This is my first foray into casting my own boolits. Cast up a bunch of the Accurate Molds #31-260B (.300 bore ride instead of default .305) with 92-6-2 hardcast alloy, water quenched. Don't have a hardness tester yet so I'm not sure the BHN. Sized to .311 with White Label red carnuba wax lube and gas checks. Trimmed the cases to 2.494 after resizing, and expanded necks with a .311 neck sizer from NOE in a Lee expander die before filling powder and seating bullets. Winchester large rifle primers, standard, not magnum.

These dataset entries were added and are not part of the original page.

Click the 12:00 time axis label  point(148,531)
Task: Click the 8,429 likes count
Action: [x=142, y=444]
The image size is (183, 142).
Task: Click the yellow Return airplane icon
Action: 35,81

Loaded up 5 sets of 10 rounds each, with IMR 8208 XBR in increments of 36.0, 37.0, 38.0, 39.0, and 40.0 grains. Seated bullets to crimp groove, light roll crimp. COAL 3.084 inches. Used QuickLoad v. 3.4.04 to develop initial test load data. QL data pretty consistent with actual results; low by maybe 100fps.
Shot out of a Ruger Guide gun in .30-06 with the "perforated" muzzle brake installed; has a 1:10 twist rate. I had previously used Tubbs Final Finish to fire lap the rifling. Used the iron "express" sights only, target at 50 meters.
The 38 grain load seemed to shoot the most consistent velocities.
Set 1 (36.0 gr) Set 2 (37.0 gr) Set 3 (38.0 gr)
Set 4 (39.0 gr) Set 5 (40.0 gr) Shot 1 1990 2029 2060
2160 2160 Shot 2 1984 1984 2070
2093 2175 Shot 3 1987 2041 2070
2116 2178 Shot 4 2044 2041 2086
2086 ERR Shot 5 1993 2008 2063
2126 2116 Shot 6 1981 2032 2063
2119 2136 Shot 7 1960 2038 2044
2109 2116 Shot 8 1960 2005 2051
2099 2189 Shot 9 1987 2029 2083
2129 2175 Shot 10 1975 1999 2054
2096 2175 SD 23.41 20.03 13.34
21.88 27.94
Range conditions about 60 degrees, no wind, and approx 400 MSL. 29.48 inHg.
I mostly wanted to find the load with the most consistent velocities and I think load #3 nails that pretty well. But I was unpleasantly surprised by the bullet printing on the target when I recovered it.
See pic of target for all 50 rounds. I see a LOT of what appears to be keyholing. I was seated on a bench but used no rest of any kind. Sights are obviously off, and the express sights are not super good for target shooting, either. I need to get a scope and a rest for this rifle to do any better grouping even with jacketed bullets, that much is obvious. But my main concern is the oblong holes in the target.
I had previously used the Berger Twist Rate Calculator at http://www.bergerbullets.com/twist-rate-calculator/ before I even bought the bullet mold to see if it was worth buying such a long bullet for the 1:10 twist .30-06. Calculator says it should be plenty stable at 2100 fps, though. BC calculated to .758 based on http://gundata.org/ballistic-coefficient-calculator/ -- 1.37 inch bullet @260 grains and .31 diameter for the Accurate #31-260B
This calculator also says the bullet will stabilize with an 11.3:1 twist rate, so 1:10 should be plenty tight. http://kwk.us/twist.html
So I guess I'm not sure where I went wrong. Today I also shot 50 rounds of NOE 311299 (1.175 bullet length @ 202 grains) hardcast in a Stevens 200 .308 Win, and none of those boolits keyholed at the same velocities +/- 50fps. It's also a 1:10 twist, sized to .311 with same lube and gas checks, case necks expanded the same way, etc. Powder for 308 was IMR 4064, though.
Maybe they will stabilize further out? - 50 meters too close in? Or load up some NOE 311299 in the .30-06 and see if the problem is just bullet length?
I've not shot any other bullets through the Guide Gun other than the 50 fire-lap rounds. I should get a good baseline with a scope using jacketed rounds, I suppose. Going to try some 220 grain Hornady round nose and see how they perform, being longish bullets themselves.
PS -- No leading of barrels for either NOE or Accurate boolits at those velocities, which was a relief. Not a very successful trip to the range, but at least I now know that hardcast water quenched can handle rifle velocities without leading.